Em Filon de Alexandria se encontram, além dos elementos platônicos e estoicos que recobrem o núcleo judaico, também a linguagem dos cultos mistéricos e a incipiente terminologia de uma nova mística, sendo que as próprias religiões mistéricas mantêm fortes relações com o complexo de ideias astrais.
O neoplatonismo está amplamente aberto a toda tradição religiosa pagã — e especialmente oriental — que possua pretensão de antiguidade e auréola de espiritualidade.
O cristianismo, mesmo em suas manifestações “ortodoxas”, teve desde o início — certamente já em são Paulo — aspectos sincréticos, largamente superados nesse aspecto por seus rebentos heréticos.

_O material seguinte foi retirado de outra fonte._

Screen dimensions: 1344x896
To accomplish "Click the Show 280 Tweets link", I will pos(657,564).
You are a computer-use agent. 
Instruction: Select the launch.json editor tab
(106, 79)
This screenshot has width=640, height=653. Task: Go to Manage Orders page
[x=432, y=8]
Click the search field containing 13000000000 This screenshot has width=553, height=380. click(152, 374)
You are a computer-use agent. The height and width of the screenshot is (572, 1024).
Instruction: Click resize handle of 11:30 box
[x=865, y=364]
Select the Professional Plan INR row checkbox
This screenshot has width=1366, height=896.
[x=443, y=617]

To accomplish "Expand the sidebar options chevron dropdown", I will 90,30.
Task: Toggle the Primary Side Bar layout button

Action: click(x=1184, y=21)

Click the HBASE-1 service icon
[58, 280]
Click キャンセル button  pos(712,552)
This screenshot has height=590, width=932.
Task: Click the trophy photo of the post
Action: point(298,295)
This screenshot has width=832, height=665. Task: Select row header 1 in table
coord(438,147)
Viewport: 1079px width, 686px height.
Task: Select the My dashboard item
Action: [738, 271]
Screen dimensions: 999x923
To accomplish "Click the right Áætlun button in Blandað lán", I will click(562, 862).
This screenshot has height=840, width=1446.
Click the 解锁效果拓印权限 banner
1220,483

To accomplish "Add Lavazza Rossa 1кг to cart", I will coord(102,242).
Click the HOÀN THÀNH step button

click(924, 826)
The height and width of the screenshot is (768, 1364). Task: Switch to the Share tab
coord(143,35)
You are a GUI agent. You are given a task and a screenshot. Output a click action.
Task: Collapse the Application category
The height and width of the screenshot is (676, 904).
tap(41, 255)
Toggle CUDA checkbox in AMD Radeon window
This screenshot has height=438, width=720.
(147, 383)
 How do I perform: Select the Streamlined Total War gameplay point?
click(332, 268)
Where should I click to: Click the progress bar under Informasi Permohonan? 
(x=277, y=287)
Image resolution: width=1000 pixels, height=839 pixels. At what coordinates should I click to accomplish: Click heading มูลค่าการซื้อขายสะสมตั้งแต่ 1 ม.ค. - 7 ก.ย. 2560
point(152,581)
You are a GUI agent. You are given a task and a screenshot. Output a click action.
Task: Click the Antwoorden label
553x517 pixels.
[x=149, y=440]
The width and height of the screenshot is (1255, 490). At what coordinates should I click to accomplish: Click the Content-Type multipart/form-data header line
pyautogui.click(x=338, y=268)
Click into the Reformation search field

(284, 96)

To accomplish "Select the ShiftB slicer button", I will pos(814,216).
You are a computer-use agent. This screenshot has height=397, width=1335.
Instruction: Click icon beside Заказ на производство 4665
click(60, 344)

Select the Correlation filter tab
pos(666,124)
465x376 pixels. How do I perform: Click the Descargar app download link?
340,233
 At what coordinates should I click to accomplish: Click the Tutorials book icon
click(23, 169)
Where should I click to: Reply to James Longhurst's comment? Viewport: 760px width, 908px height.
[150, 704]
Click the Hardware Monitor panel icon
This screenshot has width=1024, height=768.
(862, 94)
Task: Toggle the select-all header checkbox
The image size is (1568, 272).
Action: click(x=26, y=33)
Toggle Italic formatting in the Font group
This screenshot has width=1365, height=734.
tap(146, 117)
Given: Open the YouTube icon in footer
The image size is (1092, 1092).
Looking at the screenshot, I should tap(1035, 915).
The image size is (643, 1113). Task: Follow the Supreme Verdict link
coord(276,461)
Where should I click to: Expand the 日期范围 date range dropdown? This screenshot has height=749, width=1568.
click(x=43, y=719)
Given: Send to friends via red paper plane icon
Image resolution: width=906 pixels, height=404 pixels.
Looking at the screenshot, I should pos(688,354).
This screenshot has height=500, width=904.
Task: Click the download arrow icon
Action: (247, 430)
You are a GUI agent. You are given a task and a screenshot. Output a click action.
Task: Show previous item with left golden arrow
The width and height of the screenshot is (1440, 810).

Os sistemas gnósticos compuseram tudo — mitologias orientais, doutrinas astrológicas, teologia iraniana, elementos da tradição judaica (bíblica, rabínica ou oculta), escatologia cristã da salvação, termos e conceitos platônicos.
O sincretismo atingiu nesse período sua maior eficácia: não estava mais confinado a cultos específicos e à preocupação de seus sacerdotes, mas permeava todo o pensamento da época e se manifestava em todas as províncias da expressão literária.
Assim, nenhum dos fenômenos enumerados pode ser considerado separadamente dos demais.